Inaam Kachachi was born in Baghdad in 1952, and studied journalism at Baghdad University, working in Iraqi press and radio before moving to Paris to complete a PhD at the Sorbonne. She is currently the Paris correspondent for London-based newspaper Asharq Al-Awsat and Kol Al-Usra magazine in Sharjah, UAE. Kachachi has published a biography, Lorna, about the British journalist Lorna Hales, who was married to the famous pioneering Iraqi sculptor Jawad Salim and a book in French about Iraqi women's literature produced in times of war. She produced and directed a documentary about Naziha Al Dulaimi, the first woman to become minister of an Arab country, in 1959. Her first novel Heart Springs appeared in 2005 and her second novel The American Granddaughter, was shortlisted for IPAF in 2009. An English translation of the novel was published by Bloomsbury Qatar Foundation Publishing.
Frankenstein in Baghdad by Ahmed Saadawi
Hadi al-Attag lives in the populous al-Bataween district of Baghdad. In the Spring of 2005, he takes the body parts of those killed in explosions and sews them together to create a new body.
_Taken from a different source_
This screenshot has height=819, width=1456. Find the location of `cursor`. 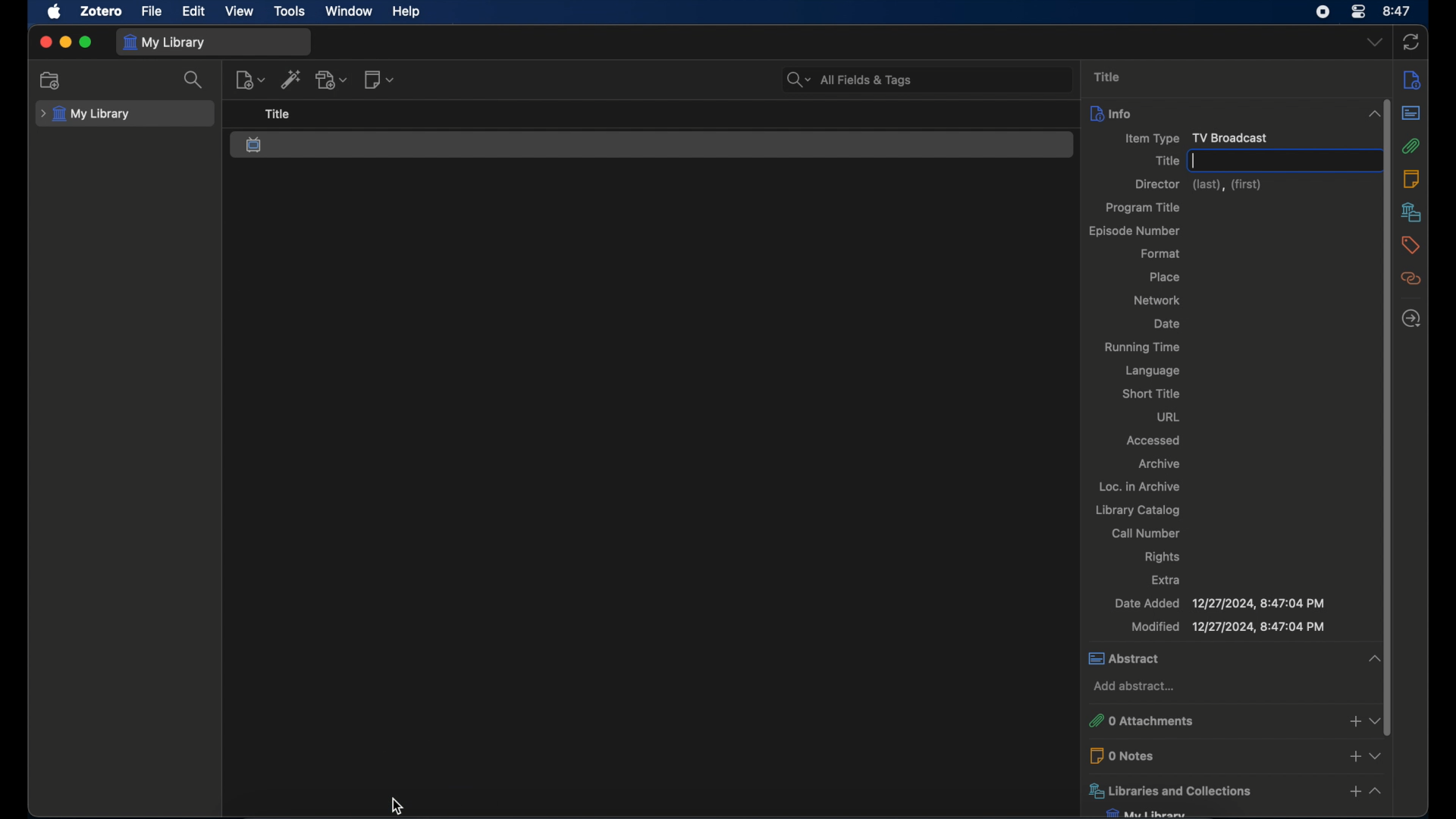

When a displaced soul enters the body, a new being comes to life. Hadi call it ‘the-what's-its-name’; the authorities name it ‘Criminal X’ and others refer to it as ‘Frankenstein’. Frankenstein begins a campaign of revenge against those who killed it, or killed the parts constituting its body. As well as following Frankenstein’s story, Frankenstein in Baghdad follows a number of connected characters, such as General Surur Majid of the Department of Investigation, who is responsible for pursuing the mysterious criminal and Mahmoud al-Sawadi, a young journalist who gets the chance to interview Frankenstein. Frankenstein in Baghdad offers a panoramic view of a city where people live in fear of the unknown, unable to act in solidarity, haunted by the unknown identity of the criminal who targets them all.
Ahmed Saadawi is an Iraqi novelist, poet and screenwriter, born in 1973 in Baghdad, where he works as a documentary film maker. He is the author of a volume of poetry, Anniversary of Bad Songs (2000) and three novels, The Beautiful Country (2004), Indeed He Dreams or Plays or Dies (2008) and Frankenstein in Baghdad (2013). He has won several prizes and in 2010 was selected for the Beirut39, as one of the 39 best Arab authors below the age of 40.